RECORDED INFORMATION:
________________________
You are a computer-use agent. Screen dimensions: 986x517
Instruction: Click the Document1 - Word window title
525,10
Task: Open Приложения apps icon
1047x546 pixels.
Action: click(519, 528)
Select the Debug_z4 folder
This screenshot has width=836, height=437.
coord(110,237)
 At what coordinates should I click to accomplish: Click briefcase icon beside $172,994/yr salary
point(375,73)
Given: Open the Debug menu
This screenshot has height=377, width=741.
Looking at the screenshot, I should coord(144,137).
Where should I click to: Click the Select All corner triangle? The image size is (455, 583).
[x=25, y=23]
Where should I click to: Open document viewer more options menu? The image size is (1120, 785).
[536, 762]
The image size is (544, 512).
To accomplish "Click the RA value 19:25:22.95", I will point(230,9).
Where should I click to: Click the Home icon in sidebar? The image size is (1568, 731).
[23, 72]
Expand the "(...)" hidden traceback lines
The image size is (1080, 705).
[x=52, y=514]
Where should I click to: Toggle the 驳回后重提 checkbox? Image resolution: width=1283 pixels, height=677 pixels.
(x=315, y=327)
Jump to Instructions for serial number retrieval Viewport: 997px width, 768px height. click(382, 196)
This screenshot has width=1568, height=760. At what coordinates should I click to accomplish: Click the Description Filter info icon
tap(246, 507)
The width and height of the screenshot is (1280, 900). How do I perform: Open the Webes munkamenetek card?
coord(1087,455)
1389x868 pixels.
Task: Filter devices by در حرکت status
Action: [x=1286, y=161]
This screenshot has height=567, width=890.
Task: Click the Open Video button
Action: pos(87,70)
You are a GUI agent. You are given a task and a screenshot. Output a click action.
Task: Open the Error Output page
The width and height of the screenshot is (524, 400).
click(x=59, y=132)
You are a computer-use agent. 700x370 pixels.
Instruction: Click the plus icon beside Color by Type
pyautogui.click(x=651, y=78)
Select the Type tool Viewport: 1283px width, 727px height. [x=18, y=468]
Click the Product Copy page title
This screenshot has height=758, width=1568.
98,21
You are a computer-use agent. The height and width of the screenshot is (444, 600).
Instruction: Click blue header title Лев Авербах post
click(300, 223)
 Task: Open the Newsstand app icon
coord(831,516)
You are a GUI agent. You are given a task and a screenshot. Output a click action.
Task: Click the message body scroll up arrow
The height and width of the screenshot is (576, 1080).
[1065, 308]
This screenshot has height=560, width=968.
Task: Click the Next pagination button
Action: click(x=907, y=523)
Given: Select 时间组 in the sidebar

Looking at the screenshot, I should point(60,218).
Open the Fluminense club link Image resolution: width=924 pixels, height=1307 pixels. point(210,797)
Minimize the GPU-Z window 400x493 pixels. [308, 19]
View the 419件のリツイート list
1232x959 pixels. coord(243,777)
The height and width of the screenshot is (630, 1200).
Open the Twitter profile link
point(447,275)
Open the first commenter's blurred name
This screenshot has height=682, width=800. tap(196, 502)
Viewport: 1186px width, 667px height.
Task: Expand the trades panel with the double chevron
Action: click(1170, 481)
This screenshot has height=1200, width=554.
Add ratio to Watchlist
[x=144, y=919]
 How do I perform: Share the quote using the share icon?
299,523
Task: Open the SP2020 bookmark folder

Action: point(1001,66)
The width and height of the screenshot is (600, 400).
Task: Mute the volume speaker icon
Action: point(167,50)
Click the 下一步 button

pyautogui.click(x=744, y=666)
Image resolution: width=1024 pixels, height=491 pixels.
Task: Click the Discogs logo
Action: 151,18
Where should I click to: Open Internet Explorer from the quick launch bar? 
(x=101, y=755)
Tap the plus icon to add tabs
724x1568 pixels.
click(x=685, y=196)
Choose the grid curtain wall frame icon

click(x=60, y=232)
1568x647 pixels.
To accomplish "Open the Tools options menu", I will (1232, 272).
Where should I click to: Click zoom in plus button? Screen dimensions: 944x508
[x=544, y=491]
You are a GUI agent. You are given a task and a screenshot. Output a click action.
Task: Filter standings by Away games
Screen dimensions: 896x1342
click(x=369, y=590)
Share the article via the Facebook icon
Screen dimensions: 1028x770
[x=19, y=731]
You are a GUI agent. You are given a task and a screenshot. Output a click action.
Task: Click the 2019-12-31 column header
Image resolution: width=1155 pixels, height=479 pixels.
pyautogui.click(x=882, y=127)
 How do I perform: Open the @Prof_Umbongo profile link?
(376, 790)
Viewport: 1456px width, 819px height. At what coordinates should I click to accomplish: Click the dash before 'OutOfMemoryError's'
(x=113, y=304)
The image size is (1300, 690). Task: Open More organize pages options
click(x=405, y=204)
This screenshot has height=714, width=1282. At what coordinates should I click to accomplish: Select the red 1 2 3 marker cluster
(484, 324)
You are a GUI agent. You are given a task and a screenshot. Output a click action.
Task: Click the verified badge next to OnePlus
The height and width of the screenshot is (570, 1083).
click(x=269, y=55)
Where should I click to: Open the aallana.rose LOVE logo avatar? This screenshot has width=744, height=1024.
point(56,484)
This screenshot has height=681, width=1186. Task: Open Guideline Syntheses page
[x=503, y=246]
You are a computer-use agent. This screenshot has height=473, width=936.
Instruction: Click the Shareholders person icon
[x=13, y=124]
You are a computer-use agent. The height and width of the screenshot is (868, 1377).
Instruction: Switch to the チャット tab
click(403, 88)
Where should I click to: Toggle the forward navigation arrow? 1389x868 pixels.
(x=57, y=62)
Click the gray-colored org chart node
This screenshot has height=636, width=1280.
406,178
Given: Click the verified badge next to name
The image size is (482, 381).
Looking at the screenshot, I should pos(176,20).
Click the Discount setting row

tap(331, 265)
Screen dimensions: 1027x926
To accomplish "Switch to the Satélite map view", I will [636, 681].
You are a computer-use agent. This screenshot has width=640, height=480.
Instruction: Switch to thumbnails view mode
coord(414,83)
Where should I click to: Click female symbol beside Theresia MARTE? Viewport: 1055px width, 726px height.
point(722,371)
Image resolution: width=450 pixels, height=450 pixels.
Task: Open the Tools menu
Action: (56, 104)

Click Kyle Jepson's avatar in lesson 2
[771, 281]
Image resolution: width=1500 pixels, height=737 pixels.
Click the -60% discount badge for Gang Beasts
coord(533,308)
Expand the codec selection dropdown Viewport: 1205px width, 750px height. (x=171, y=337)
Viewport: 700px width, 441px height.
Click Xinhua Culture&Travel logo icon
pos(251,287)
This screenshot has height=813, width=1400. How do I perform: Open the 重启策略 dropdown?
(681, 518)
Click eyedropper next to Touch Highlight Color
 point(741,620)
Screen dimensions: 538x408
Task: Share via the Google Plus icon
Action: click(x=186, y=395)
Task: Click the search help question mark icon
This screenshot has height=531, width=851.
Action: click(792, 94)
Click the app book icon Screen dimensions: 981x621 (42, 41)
________________________
YOUR GOAL:
Output the entire data exactly, line for line.

EXERCISE RESULT:
You are a computer-use agent. Screen dimensions: 986x517
Instruction: Click the Document1 - Word window title
525,10
Task: Open Приложения apps icon
1047x546 pixels.
Action: click(519, 528)
Select the Debug_z4 folder
This screenshot has width=836, height=437.
coord(110,237)
 At what coordinates should I click to accomplish: Click briefcase icon beside $172,994/yr salary
point(375,73)
Given: Open the Debug menu
This screenshot has height=377, width=741.
Looking at the screenshot, I should coord(144,137).
Where should I click to: Click the Select All corner triangle? The image size is (455, 583).
[x=25, y=23]
Where should I click to: Open document viewer more options menu? The image size is (1120, 785).
[536, 762]
The image size is (544, 512).
To accomplish "Click the RA value 19:25:22.95", I will point(230,9).
Where should I click to: Click the Home icon in sidebar? The image size is (1568, 731).
[23, 72]
Expand the "(...)" hidden traceback lines
The image size is (1080, 705).
[x=52, y=514]
Where should I click to: Toggle the 驳回后重提 checkbox? Image resolution: width=1283 pixels, height=677 pixels.
(x=315, y=327)
Jump to Instructions for serial number retrieval Viewport: 997px width, 768px height. click(382, 196)
This screenshot has width=1568, height=760. At what coordinates should I click to accomplish: Click the Description Filter info icon
tap(246, 507)
The width and height of the screenshot is (1280, 900). How do I perform: Open the Webes munkamenetek card?
coord(1087,455)
1389x868 pixels.
Task: Filter devices by در حرکت status
Action: [x=1286, y=161]
This screenshot has height=567, width=890.
Task: Click the Open Video button
Action: pos(87,70)
You are a GUI agent. You are given a task and a screenshot. Output a click action.
Task: Open the Error Output page
The width and height of the screenshot is (524, 400).
click(x=59, y=132)
You are a computer-use agent. 700x370 pixels.
Instruction: Click the plus icon beside Color by Type
pyautogui.click(x=651, y=78)
Select the Type tool Viewport: 1283px width, 727px height. [x=18, y=468]
Click the Product Copy page title
This screenshot has height=758, width=1568.
98,21
You are a computer-use agent. The height and width of the screenshot is (444, 600).
Instruction: Click blue header title Лев Авербах post
click(300, 223)
 Task: Open the Newsstand app icon
coord(831,516)
You are a GUI agent. You are given a task and a screenshot. Output a click action.
Task: Click the message body scroll up arrow
The height and width of the screenshot is (576, 1080).
[1065, 308]
This screenshot has height=560, width=968.
Task: Click the Next pagination button
Action: click(x=907, y=523)
Given: Select 时间组 in the sidebar

Looking at the screenshot, I should point(60,218).
Open the Fluminense club link Image resolution: width=924 pixels, height=1307 pixels. point(210,797)
Minimize the GPU-Z window 400x493 pixels. [308, 19]
View the 419件のリツイート list
1232x959 pixels. coord(243,777)
The height and width of the screenshot is (630, 1200).
Open the Twitter profile link
point(447,275)
Open the first commenter's blurred name
This screenshot has height=682, width=800. tap(196, 502)
Viewport: 1186px width, 667px height.
Task: Expand the trades panel with the double chevron
Action: click(1170, 481)
This screenshot has height=1200, width=554.
Add ratio to Watchlist
[x=144, y=919]
 How do I perform: Share the quote using the share icon?
299,523
Task: Open the SP2020 bookmark folder

Action: point(1001,66)
The width and height of the screenshot is (600, 400).
Task: Mute the volume speaker icon
Action: point(167,50)
Click the 下一步 button

pyautogui.click(x=744, y=666)
Image resolution: width=1024 pixels, height=491 pixels.
Task: Click the Discogs logo
Action: 151,18
Where should I click to: Open Internet Explorer from the quick launch bar? 
(x=101, y=755)
Tap the plus icon to add tabs
724x1568 pixels.
click(x=685, y=196)
Choose the grid curtain wall frame icon

click(x=60, y=232)
1568x647 pixels.
To accomplish "Open the Tools options menu", I will (1232, 272).
Where should I click to: Click zoom in plus button? Screen dimensions: 944x508
[x=544, y=491]
You are a GUI agent. You are given a task and a screenshot. Output a click action.
Task: Filter standings by Away games
Screen dimensions: 896x1342
click(x=369, y=590)
Share the article via the Facebook icon
Screen dimensions: 1028x770
[x=19, y=731]
You are a GUI agent. You are given a task and a screenshot. Output a click action.
Task: Click the 2019-12-31 column header
Image resolution: width=1155 pixels, height=479 pixels.
pyautogui.click(x=882, y=127)
 How do I perform: Open the @Prof_Umbongo profile link?
(376, 790)
Viewport: 1456px width, 819px height. At what coordinates should I click to accomplish: Click the dash before 'OutOfMemoryError's'
(x=113, y=304)
The image size is (1300, 690). Task: Open More organize pages options
click(x=405, y=204)
This screenshot has height=714, width=1282. At what coordinates should I click to accomplish: Select the red 1 2 3 marker cluster
(484, 324)
You are a GUI agent. You are given a task and a screenshot. Output a click action.
Task: Click the verified badge next to OnePlus
The height and width of the screenshot is (570, 1083).
click(x=269, y=55)
Where should I click to: Open the aallana.rose LOVE logo avatar? This screenshot has width=744, height=1024.
point(56,484)
This screenshot has height=681, width=1186. Task: Open Guideline Syntheses page
[x=503, y=246]
You are a computer-use agent. This screenshot has height=473, width=936.
Instruction: Click the Shareholders person icon
[x=13, y=124]
You are a computer-use agent. The height and width of the screenshot is (868, 1377).
Instruction: Switch to the チャット tab
click(403, 88)
Where should I click to: Toggle the forward navigation arrow? 1389x868 pixels.
(x=57, y=62)
Click the gray-colored org chart node
This screenshot has height=636, width=1280.
406,178
Given: Click the verified badge next to name
The image size is (482, 381).
Looking at the screenshot, I should pos(176,20).
Click the Discount setting row

tap(331, 265)
Screen dimensions: 1027x926
To accomplish "Switch to the Satélite map view", I will [636, 681].
You are a computer-use agent. This screenshot has width=640, height=480.
Instruction: Switch to thumbnails view mode
coord(414,83)
Where should I click to: Click female symbol beside Theresia MARTE? Viewport: 1055px width, 726px height.
point(722,371)
Image resolution: width=450 pixels, height=450 pixels.
Task: Open the Tools menu
Action: (56, 104)

Click Kyle Jepson's avatar in lesson 2
[771, 281]
Image resolution: width=1500 pixels, height=737 pixels.
Click the -60% discount badge for Gang Beasts
coord(533,308)
Expand the codec selection dropdown Viewport: 1205px width, 750px height. (x=171, y=337)
Viewport: 700px width, 441px height.
Click Xinhua Culture&Travel logo icon
pos(251,287)
This screenshot has height=813, width=1400. How do I perform: Open the 重启策略 dropdown?
(681, 518)
Click eyedropper next to Touch Highlight Color
 point(741,620)
Screen dimensions: 538x408
Task: Share via the Google Plus icon
Action: click(x=186, y=395)
Task: Click the search help question mark icon
This screenshot has height=531, width=851.
Action: click(792, 94)
Click the app book icon Screen dimensions: 981x621 (42, 41)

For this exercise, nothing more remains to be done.